Ms Schnurr said not wanting to contribute to overpopulation was one of the factors they have considered.
‘Right now we figure we’re good and if we ever really wanted kids, we would rather adopt because it would be better for the planet in multiple ways,’ she said.
‘Once we started to really think about how ridiculous it is to continue reproducing on this overburdened planet, it was hard to think about it any other way.’
Couples are deciding against starting a family because they fear their children will face an unsafe future due to accelerating climate change (pictured: a coal power station in Victoria)
The Reddit post garnered nearly 100 comments, with the majority agreeing they had reservations about raising kids in the economic environment.

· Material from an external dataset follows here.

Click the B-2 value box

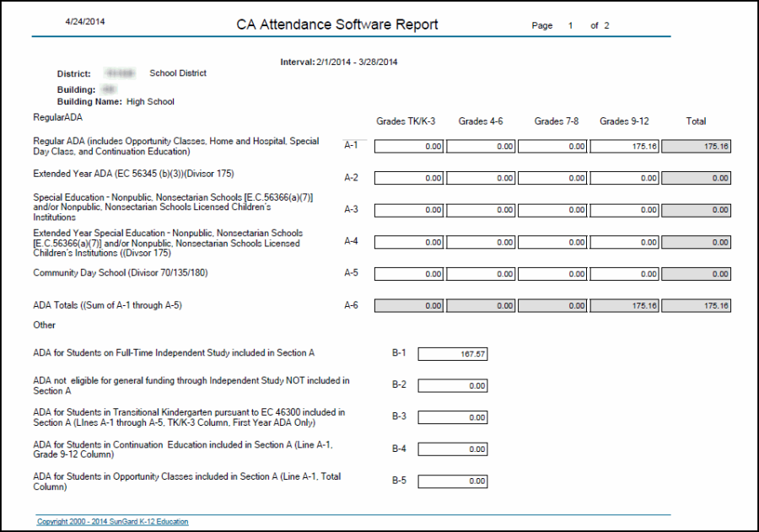(x=452, y=386)
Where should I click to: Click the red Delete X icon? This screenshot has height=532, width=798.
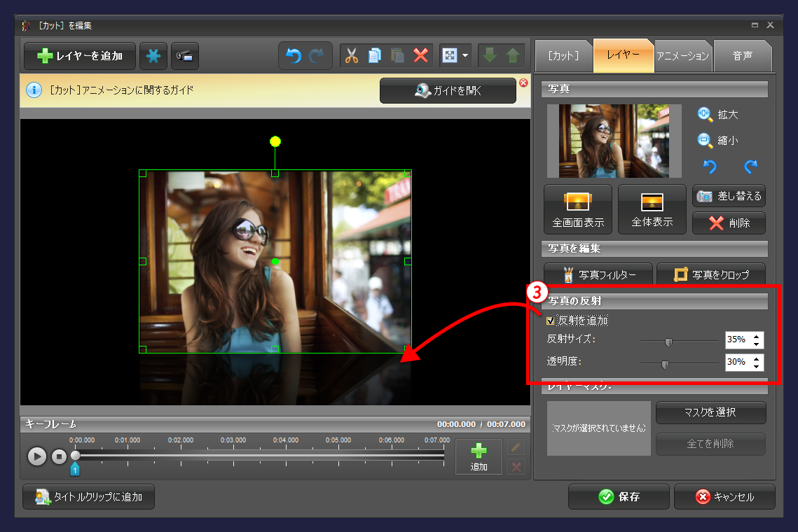420,56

‘Our falling birthrate suggests that the majority of Australians do not want to have children or they want to but cannot because it’s too expensive,’ a woman responded.
‘Or is suggests that quality of life is more important to people. People want a career, holidays, free time, etc. Kids severely impact that,’ another added.
Another woman suggested it was hormones that was driving the desire to have children, rather than any ambition to be a mother.
‘I find, and have spoken to some other childfree women that the urge does disappear. I got that feeling in my mid twenties but by the time I was 35 it was gone, I chalk it up to hormones rather than a true desire,’ she commented.